→ What the exercise asks: In the data that follows, find the line containing "Given: Bookmark page with the star icon"; then quote that line and every line after it, exactly, through the last one.
************
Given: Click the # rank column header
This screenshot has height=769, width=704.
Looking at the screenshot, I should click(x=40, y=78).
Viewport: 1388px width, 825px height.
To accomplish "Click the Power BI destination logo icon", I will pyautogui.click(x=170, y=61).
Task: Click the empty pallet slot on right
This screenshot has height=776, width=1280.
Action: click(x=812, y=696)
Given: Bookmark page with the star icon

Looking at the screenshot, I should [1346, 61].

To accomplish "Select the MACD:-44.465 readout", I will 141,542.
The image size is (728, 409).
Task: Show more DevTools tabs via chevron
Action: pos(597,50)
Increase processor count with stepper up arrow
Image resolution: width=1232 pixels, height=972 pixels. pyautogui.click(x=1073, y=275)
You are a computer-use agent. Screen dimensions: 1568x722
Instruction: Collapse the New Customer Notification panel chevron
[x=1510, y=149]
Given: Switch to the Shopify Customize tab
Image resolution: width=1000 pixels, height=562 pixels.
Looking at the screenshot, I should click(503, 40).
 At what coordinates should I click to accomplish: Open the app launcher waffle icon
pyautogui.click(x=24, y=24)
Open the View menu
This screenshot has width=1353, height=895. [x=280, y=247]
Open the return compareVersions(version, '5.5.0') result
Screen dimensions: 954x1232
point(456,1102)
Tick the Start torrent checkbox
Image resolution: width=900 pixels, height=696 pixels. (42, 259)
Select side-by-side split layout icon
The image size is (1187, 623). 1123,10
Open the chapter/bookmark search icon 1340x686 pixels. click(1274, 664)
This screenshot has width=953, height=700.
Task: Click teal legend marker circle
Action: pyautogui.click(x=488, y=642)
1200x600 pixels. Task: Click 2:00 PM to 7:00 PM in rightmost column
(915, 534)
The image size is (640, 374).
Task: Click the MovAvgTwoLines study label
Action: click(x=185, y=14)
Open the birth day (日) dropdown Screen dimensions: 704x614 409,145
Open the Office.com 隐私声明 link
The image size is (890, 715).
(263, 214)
************
→ Task answer:
Given: Bookmark page with the star icon

Looking at the screenshot, I should [1346, 61].

To accomplish "Select the MACD:-44.465 readout", I will 141,542.
The image size is (728, 409).
Task: Show more DevTools tabs via chevron
Action: pos(597,50)
Increase processor count with stepper up arrow
Image resolution: width=1232 pixels, height=972 pixels. pyautogui.click(x=1073, y=275)
You are a computer-use agent. Screen dimensions: 1568x722
Instruction: Collapse the New Customer Notification panel chevron
[x=1510, y=149]
Given: Switch to the Shopify Customize tab
Image resolution: width=1000 pixels, height=562 pixels.
Looking at the screenshot, I should click(503, 40).
 At what coordinates should I click to accomplish: Open the app launcher waffle icon
pyautogui.click(x=24, y=24)
Open the View menu
This screenshot has width=1353, height=895. [x=280, y=247]
Open the return compareVersions(version, '5.5.0') result
Screen dimensions: 954x1232
point(456,1102)
Tick the Start torrent checkbox
Image resolution: width=900 pixels, height=696 pixels. (42, 259)
Select side-by-side split layout icon
The image size is (1187, 623). 1123,10
Open the chapter/bookmark search icon 1340x686 pixels. click(1274, 664)
This screenshot has width=953, height=700.
Task: Click teal legend marker circle
Action: pyautogui.click(x=488, y=642)
1200x600 pixels. Task: Click 2:00 PM to 7:00 PM in rightmost column
(915, 534)
The image size is (640, 374).
Task: Click the MovAvgTwoLines study label
Action: click(x=185, y=14)
Open the birth day (日) dropdown Screen dimensions: 704x614 409,145
Open the Office.com 隐私声明 link
The image size is (890, 715).
(263, 214)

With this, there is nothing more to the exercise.